When you buy products or services from a trader, you are entering into a contract. Before you do, make sure you understand what you are agreeing to.
A contract is an agreement made between two or more parties that is legally enforceable. Contracts can be written or verbal.
A contract arises when one party makes an offer and the other party communicates an intention to accept it.
You could be entering a contract by:
- signing a document
- selecting a product in a shop and paying for it at the check-out counter
- clicking on an ‘I agree’ button on a web page.
It is unlawful for businesses to force or coerce you into entering a contract.
Contracts have terms and conditions which set out the rights and responsibilities of each party to the contract.
Make sure you read and understand the terms and conditions of a contract before you accept it. If you are unsure, seek legal advice.
While you may have the opportunity to negotiate before you agree, it is common for you to be offered the same or a similar contract as everyone else. This is known as a standard form contract. There are laws to protect you from unfair contract terms in standard form consumer contracts where you have little or no opportunity to negotiate with the trader.
There are laws protecting consumers from unfair terms in circumstances where they have little or no opportunity to negotiate with businesses, such as with standard form contracts.
Standard form contracts
It is common for businesses to offer consumers the same or a similar contract. This is known as a standard form contract.
Businesses may use standard form contracts to improve efficiency, but they must take account of your consumer rights when preparing their contracts.
There are laws in place to protect you from unfair terms in standard form consumer contracts.
Contract terms that are not covered
Most terms in standard form consumer contracts are covered by the unfair contract terms law. However, the following terms are exempt:
- terms that set out the price
- terms that define the product or service being supplied
- terms that are required or permitted by another law (such as terms limiting liability permitted by Australian Consumer Law).
Contracts that are not covered
There are also contracts for certain goods or services that this law does not apply to, including:
- constitutions, including the constitutions of many superannuation funds, companies, and managed investment schemes
- contracts for the shipping of goods.
How to tell if a term in a contract is unfair
There are a number of factors to consider when deciding whether a term is potentially unfair.
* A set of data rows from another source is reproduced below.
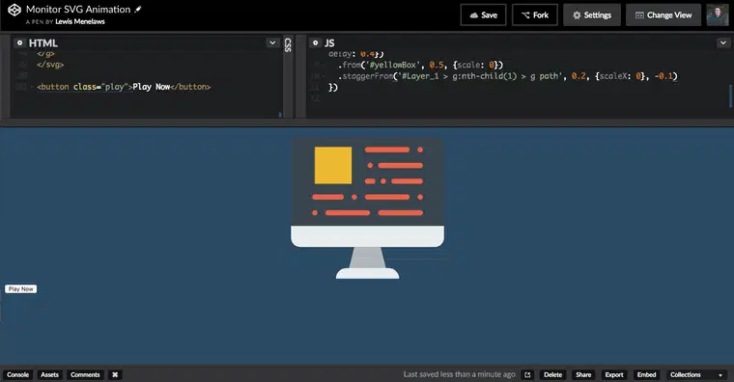Viewport: 734px width, 382px height.
Task: Toggle the Comments panel
Action: click(x=85, y=374)
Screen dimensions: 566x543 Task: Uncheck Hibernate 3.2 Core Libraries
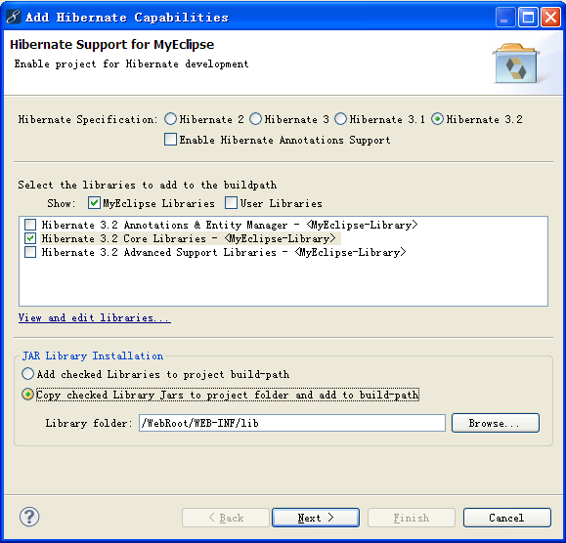pyautogui.click(x=30, y=238)

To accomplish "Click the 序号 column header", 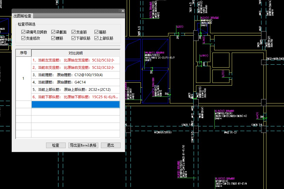I will pyautogui.click(x=23, y=53).
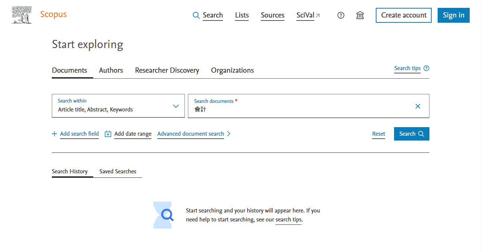The image size is (482, 252).
Task: Click the Reset link
Action: tap(378, 134)
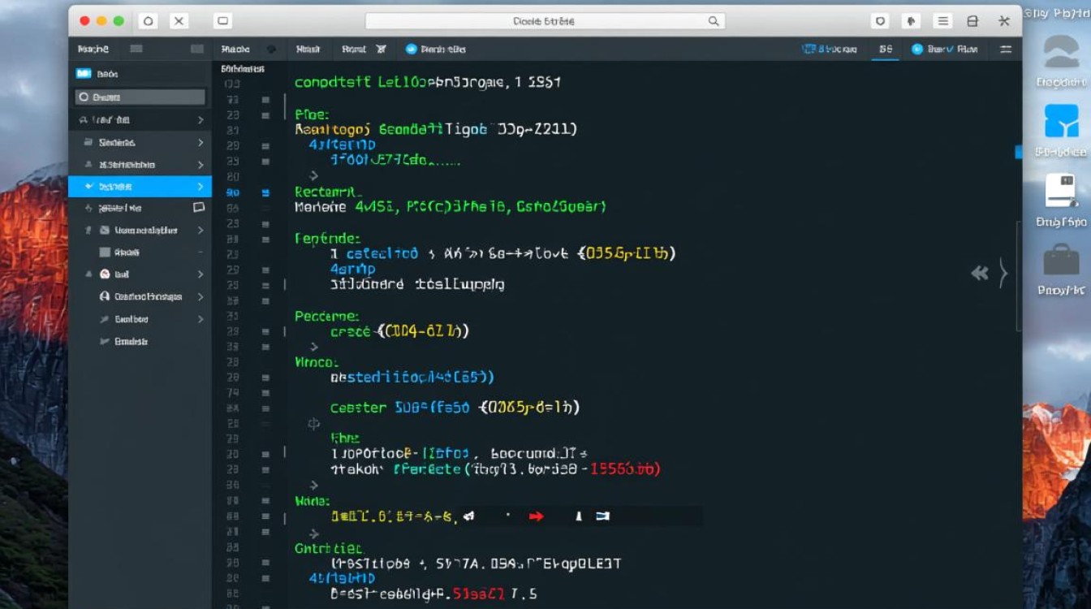Click the double left arrow on the editor's right
The height and width of the screenshot is (609, 1091).
(980, 274)
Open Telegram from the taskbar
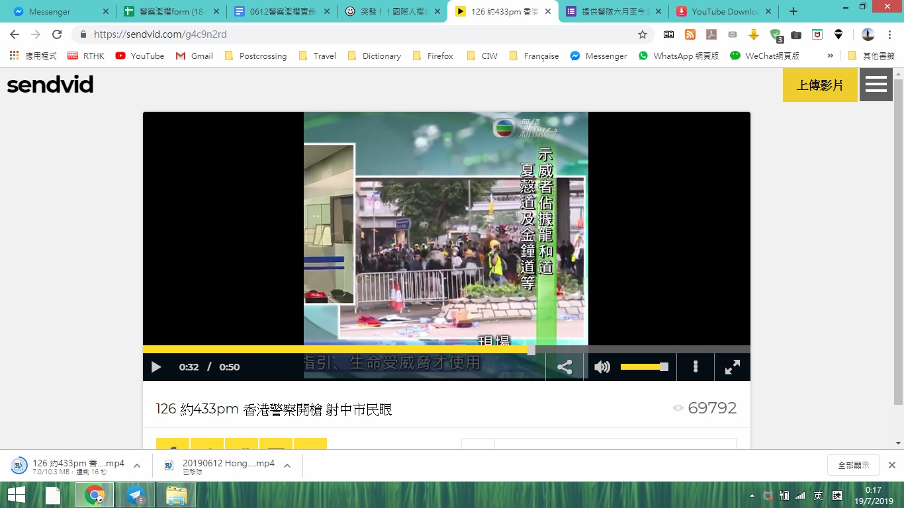 click(x=136, y=495)
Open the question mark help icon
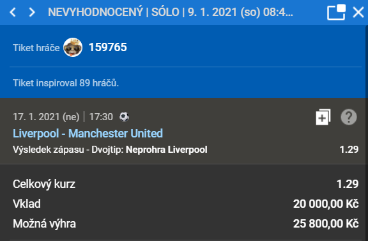The image size is (368, 241). (349, 117)
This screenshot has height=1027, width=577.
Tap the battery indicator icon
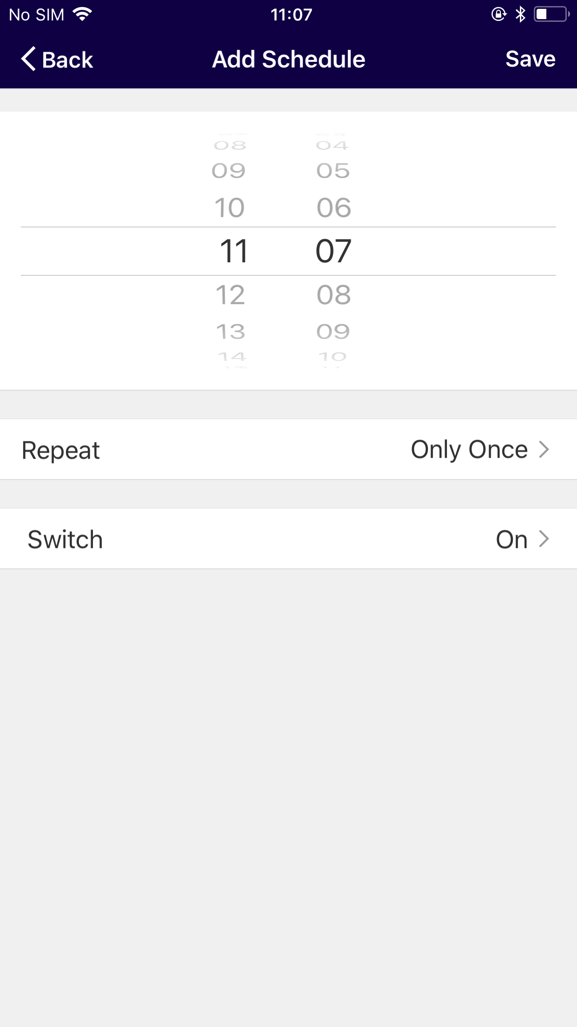pyautogui.click(x=551, y=14)
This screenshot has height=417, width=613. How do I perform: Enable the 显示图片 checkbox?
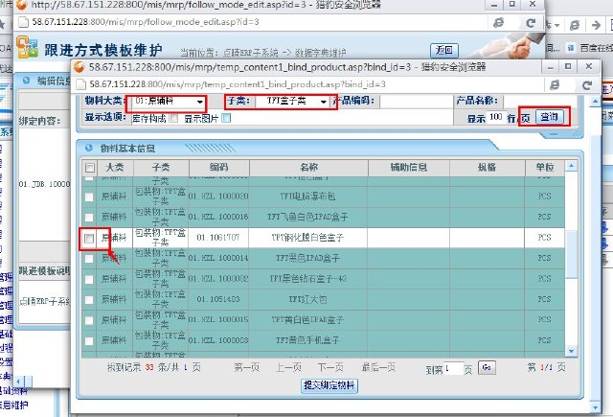tap(227, 118)
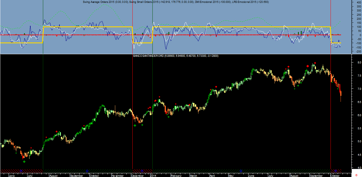Click the 400 value on indicator scale

coord(356,2)

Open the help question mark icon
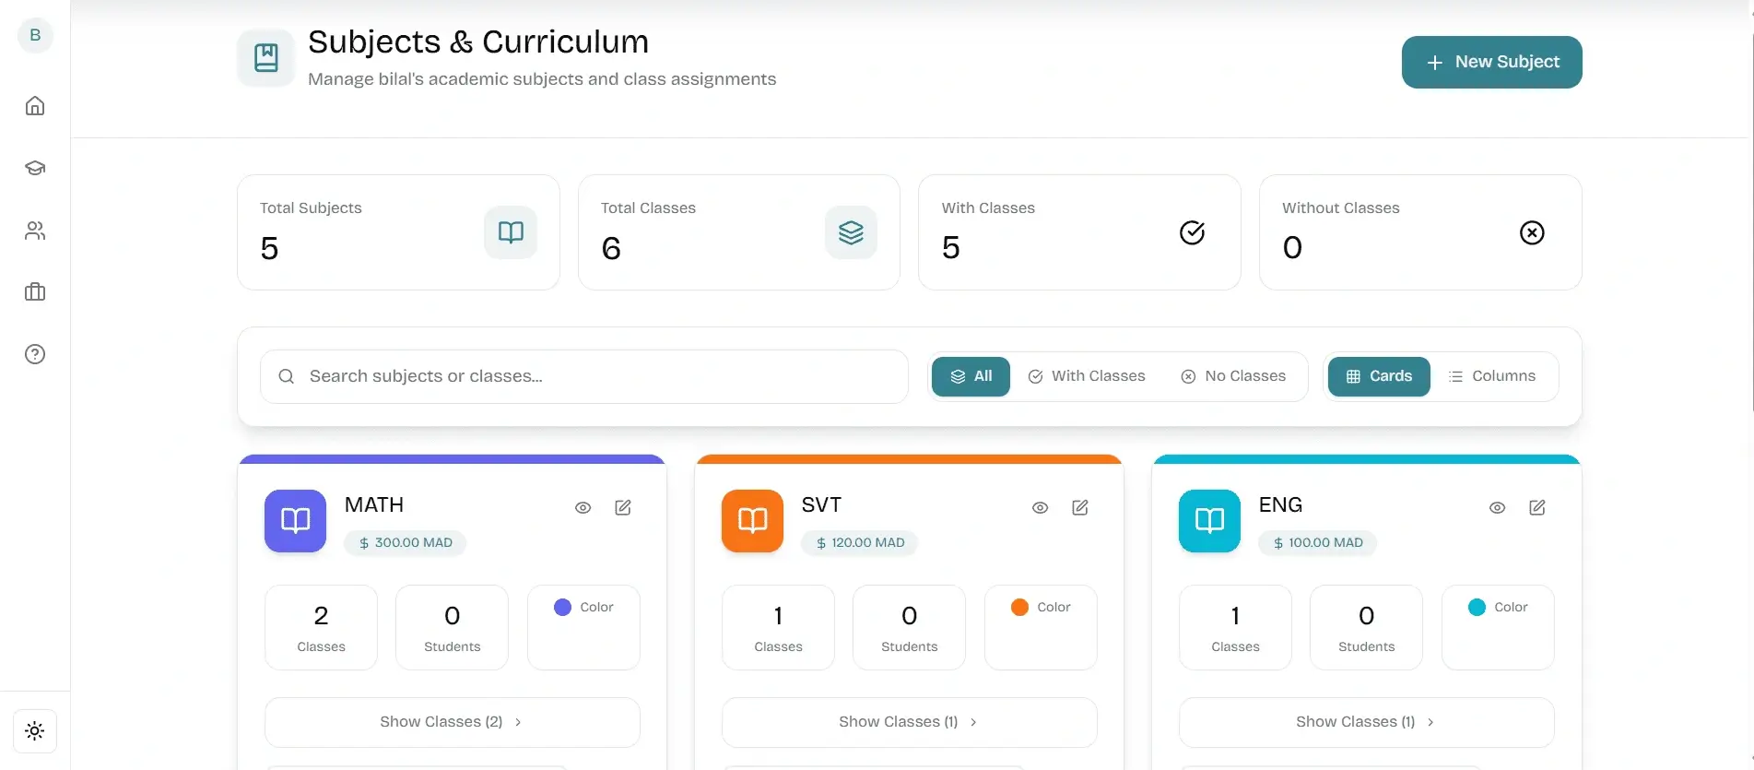(35, 354)
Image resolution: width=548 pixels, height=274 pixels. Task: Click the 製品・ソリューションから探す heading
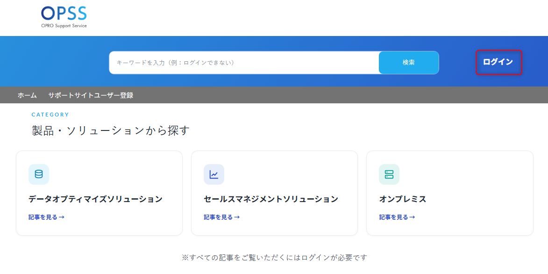click(x=111, y=130)
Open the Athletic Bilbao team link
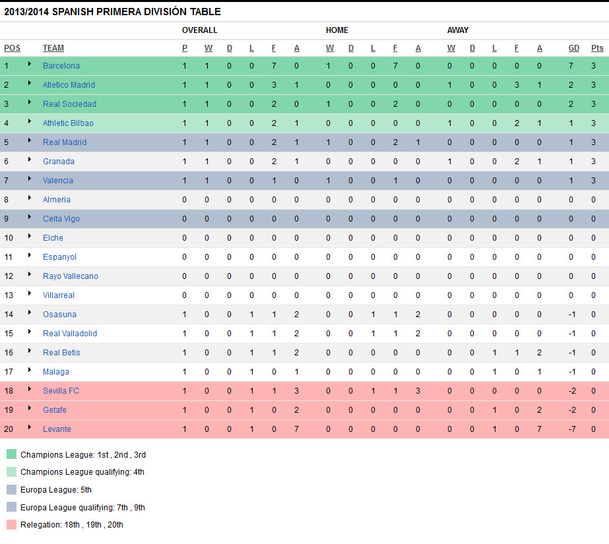Image resolution: width=609 pixels, height=544 pixels. [68, 123]
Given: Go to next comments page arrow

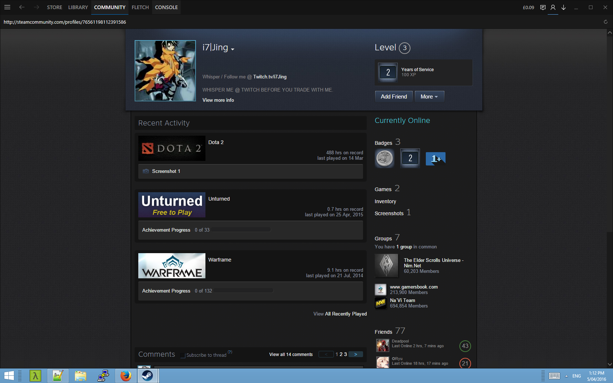Looking at the screenshot, I should [x=355, y=354].
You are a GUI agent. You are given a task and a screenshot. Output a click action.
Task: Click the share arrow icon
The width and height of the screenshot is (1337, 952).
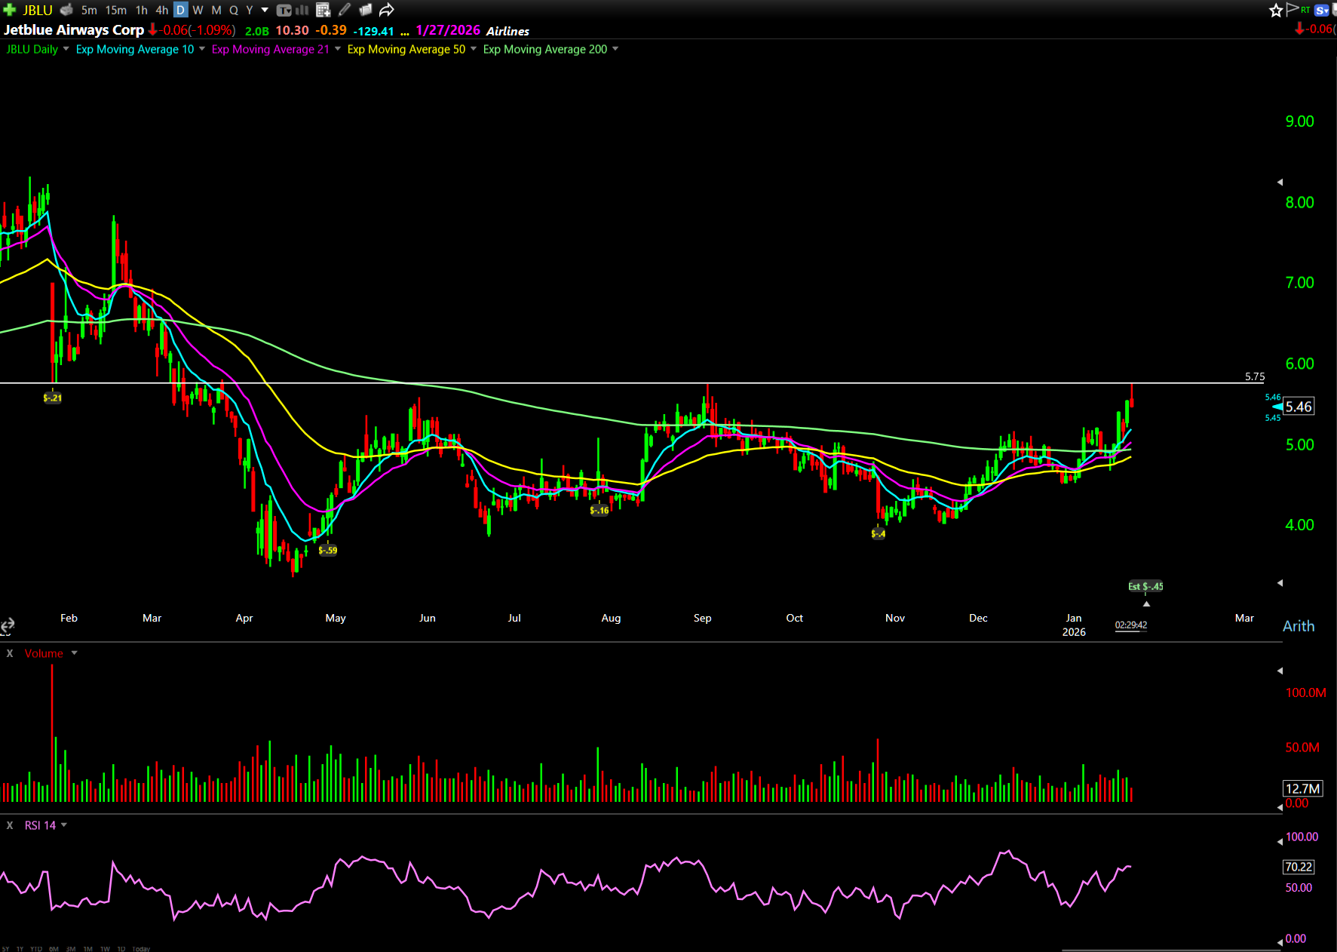[x=386, y=10]
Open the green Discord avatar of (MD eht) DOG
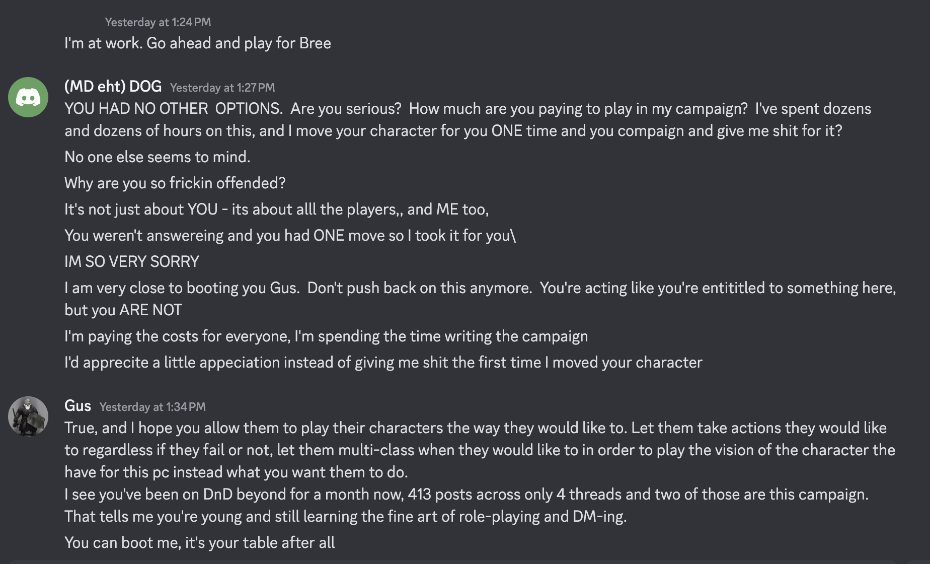Image resolution: width=930 pixels, height=564 pixels. tap(28, 97)
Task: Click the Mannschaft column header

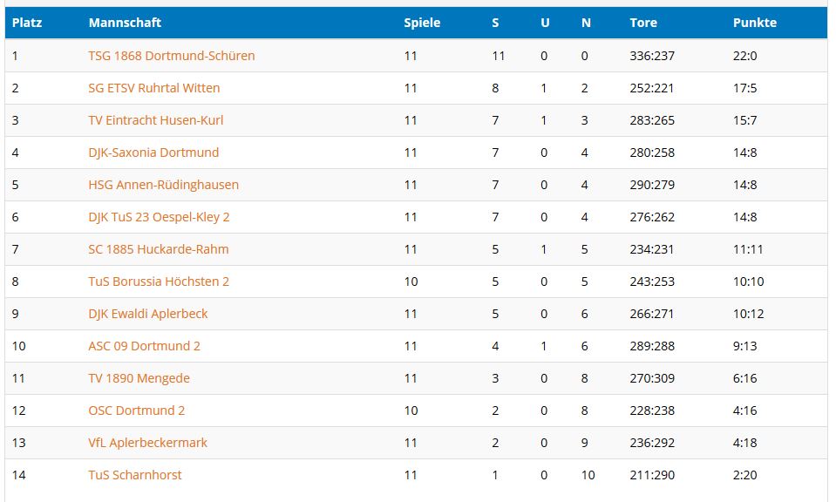Action: click(x=125, y=23)
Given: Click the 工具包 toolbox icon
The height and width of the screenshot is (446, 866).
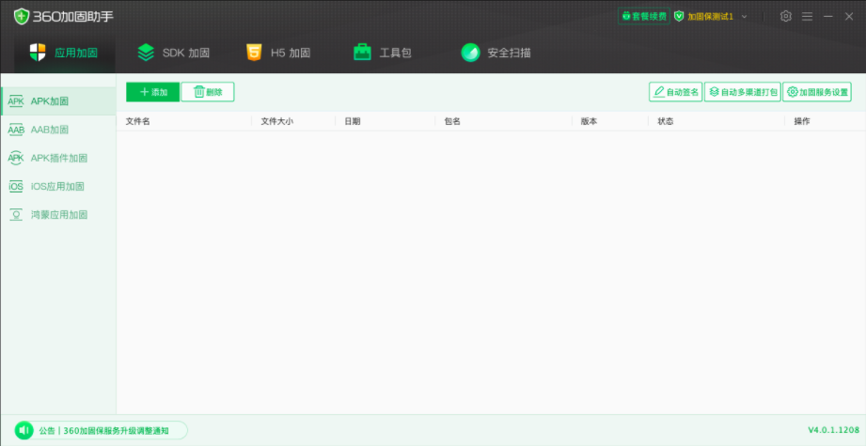Looking at the screenshot, I should point(362,53).
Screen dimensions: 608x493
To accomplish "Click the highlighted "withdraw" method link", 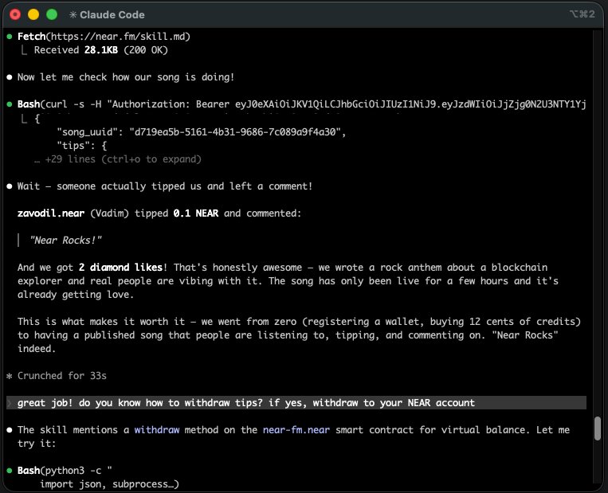I will (x=156, y=430).
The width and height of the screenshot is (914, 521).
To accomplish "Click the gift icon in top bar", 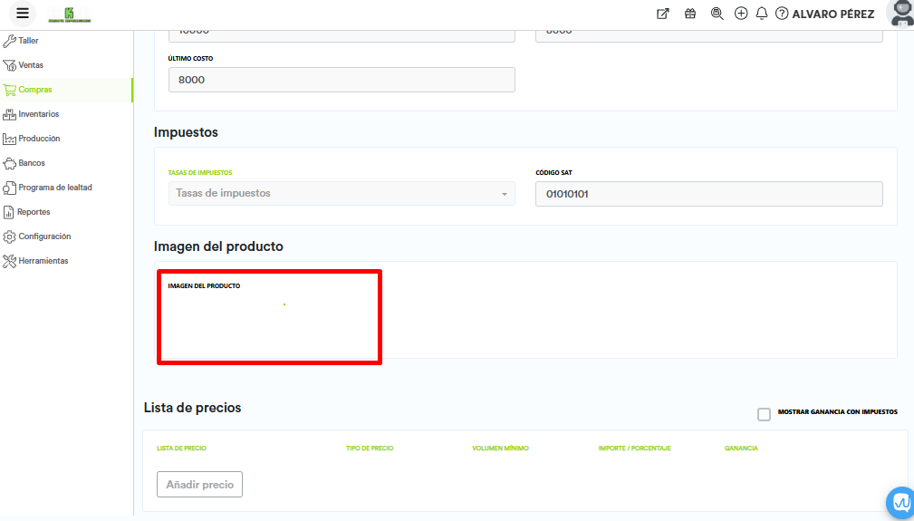I will point(690,14).
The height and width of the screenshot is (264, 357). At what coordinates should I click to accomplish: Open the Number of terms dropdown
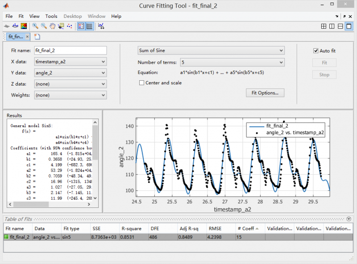pos(232,62)
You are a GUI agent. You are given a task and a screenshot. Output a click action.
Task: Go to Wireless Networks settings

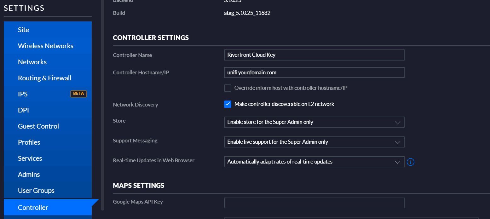[x=45, y=46]
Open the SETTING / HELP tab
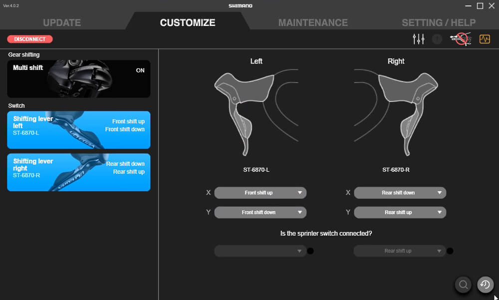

The fairness of a term must be considered in the context of the contract as a whole.
The following questions can help you recognise a potentially unfair term, but it is important to note that the final decision on whether a term is unfair can only be made by a court.
- Does the term cause a significant imbalance between your rights and obligations and those of the business?
- Is the term reasonably necessary to protect the legitimate interests of the business?
- Would the term cause you detriment (financial or non-financial) if the business tried to enforce it?
- How transparent is the term?
There are limited circumstances when consumers may end a contract without penalty and these can include:
- if the business has misrepresented the goods, services, terms or conditions
- if a cooling-off period applies.
A cooling-off period is a safeguard designed to give consumers the opportunity to change their minds about a purchase or agreement they have made. You have a right to a cooling-off period when you purchase goods or services through telemarketing or door-to-door sales.